Cora-Allan Lafaiki Twiss, who is Māori and Niuean, has primarily worked with whenua within a Niuean context and is a significant figure in the revival of hiapo. During the Matariki celebrations at Te Papa in 2022, she spent days sewing small triangles of hiapo painted with kōkōwai and ashy black ink onto the clothing of visitors to the museum. The triangles were inspired by a kōrero with Tūhoe practitioner Chaz Doherty, who talked about how hiapo (or the Aotearoa equivalent, aute) was used by Māori.
Among a new generation of practitioners, the sounds of beating fibres and sloshing buckets of silt ring out. Nikau Hindin is well-known for her use of whenua and aute. Her work often incorporates precise astronomical calculations that echo the navigational abilities of our tīpuna. That skill and dialogue is on display in works such as Te Uranga, which shows the rising and setting of the sun at the autumn equinox.
Another young contemporary maker who I am excited by is Te Ara Minhinnick. Minhinnick comes from a place called Waiuku, which could be translated as water filled with clay. It is so appropriate then that uku is central to her work, which often consists of blocks of clay and whenua, on smaller and larger scales. Her work He taonga te ware comprised large blocks in uku, onepū, and kerewhenua earth, and I am sad not to have seen it in person at Artspace Aotearoa.

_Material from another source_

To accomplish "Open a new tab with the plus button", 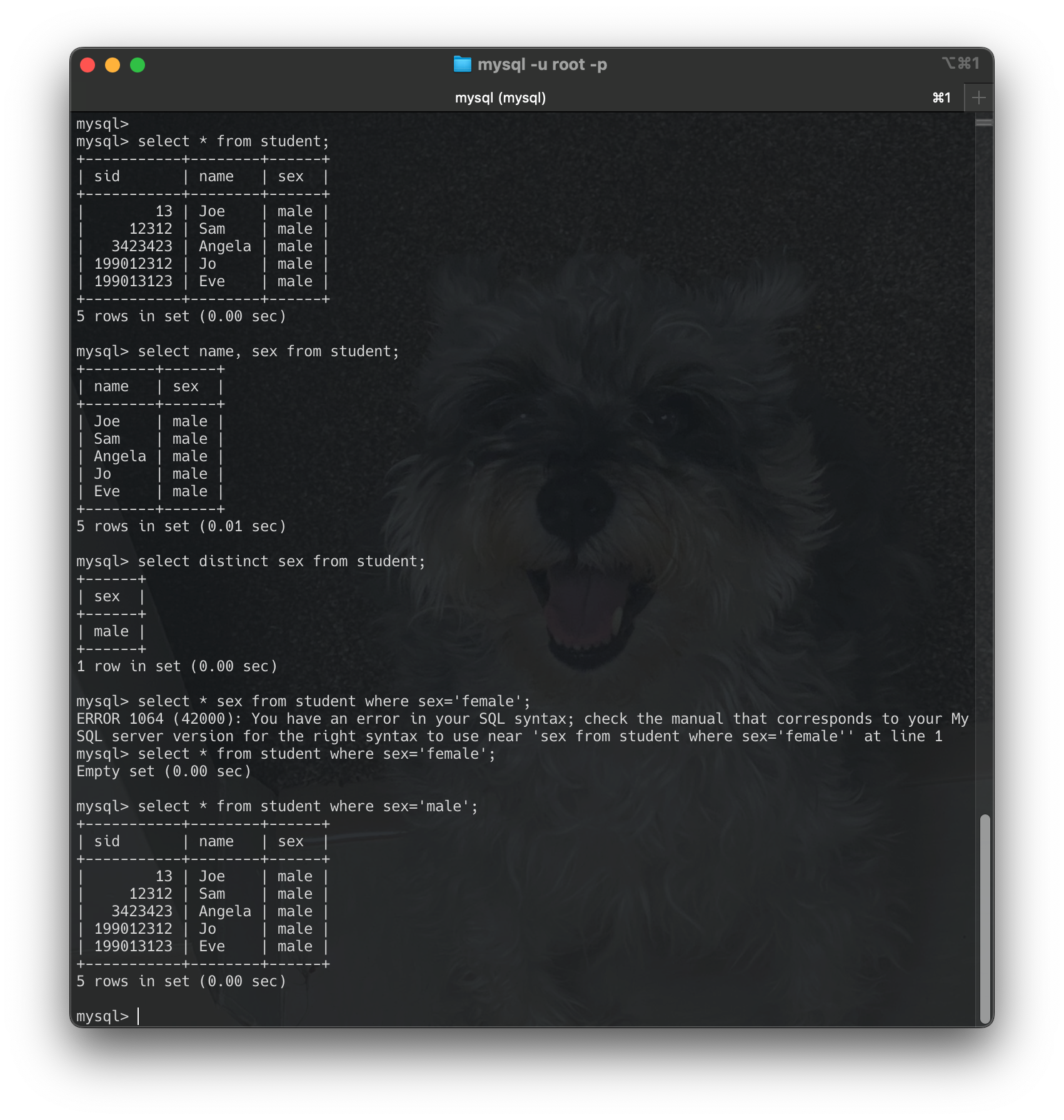I will pyautogui.click(x=978, y=97).
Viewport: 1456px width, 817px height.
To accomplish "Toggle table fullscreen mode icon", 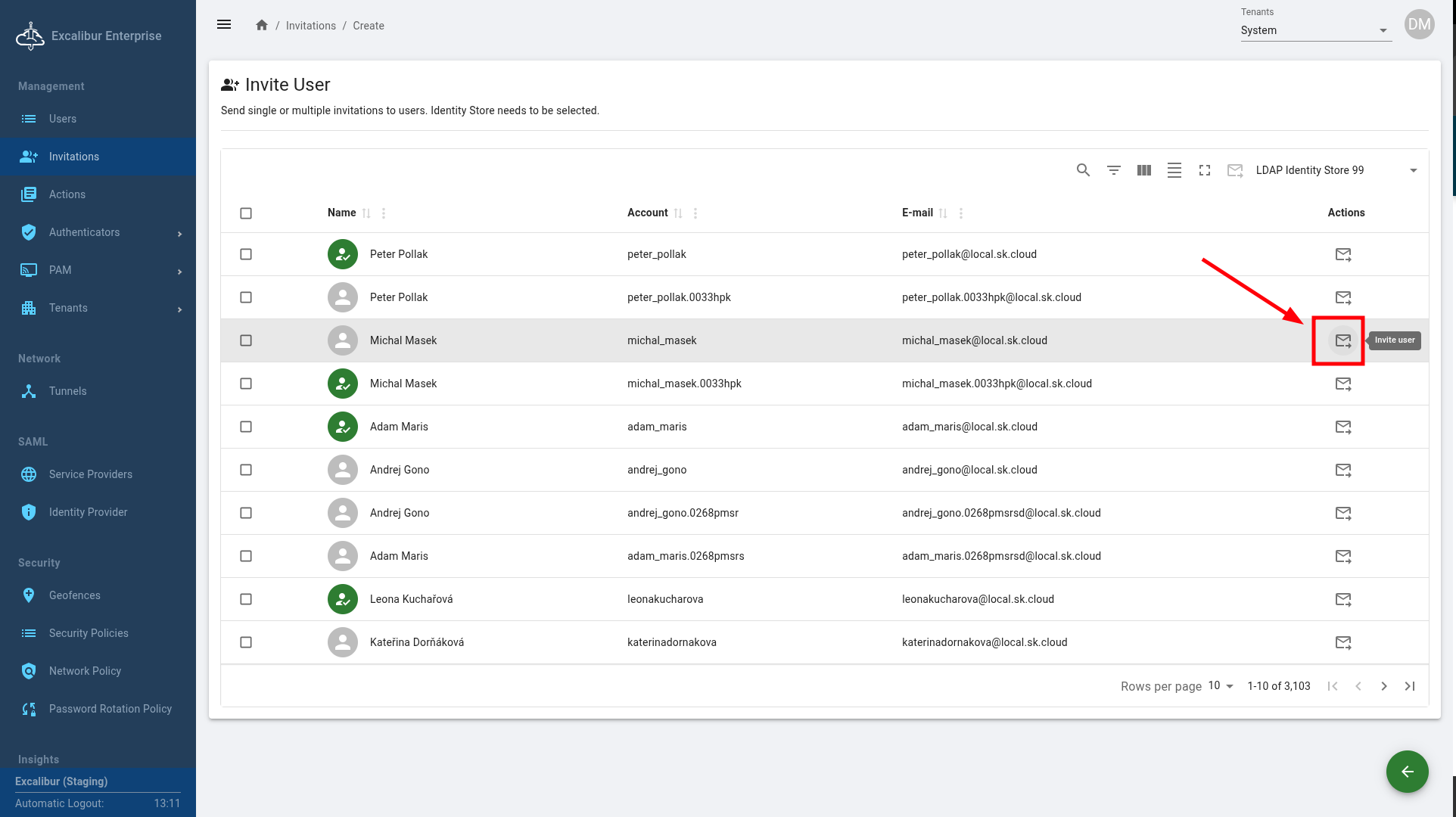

So what is the significance of working with whenua and earth pigments in our contemporary creative context? Why do artists do it and what does it evoke? What are the implications of whenua use? As with much within te ao Māori, the use of whenua is a praxis that expands conversations out of the sterile art world and grounds them in the real, lived world. Whenua is a political medium that evokes strong emotions in those of us who know how precious a handful of dirt is. There is a whakataukī that we love in the whenua world:
Tukua mai he kapunga oneone ki ahau, hei tangi māku.
Give me a handful of soil so that I may weep over it.
Whenua is such a significant art-making material because it can take us back to the waters of Waiuku, or to the rivers where we come from. It is a portal to the future – I think of Tessa Russel’s work melding whenua with a kind of natural bio plastic – and it is a portal to activate the past, as in Kezia Whakamoe’s ceremonial use of earth in her exhibition Aukati.
Whenua can activate a simple joy, like children making mud pies on a hot day. It is a portal because it can evoke a sense of closeness and intimacy with tīpuna, or like seeds planted in soil, it might evoke futures to come. Tradition and futurisms look different in the context of an indigenous culture, outside the tireless reflex to innovate purely for the sake of it. To work with whenua feels like that. Past and present and future rolled in to one. In a way that is not contrived, is not forced, but often effortless. More than anything else, with whenua it is the context that matters most.
We have not provided English translations for the te reo Māori used throughout this text. If you would like translations to support your understanding, we suggest the following resources:
H. W. Williams, A Dictionary of the Māori Language. 7th ed (1971)
The karakia shared at the opening of this text was composed by Te Kahureremoa Taumata and Khali Philips-Barbara for the purpose of gathering and working with whenua.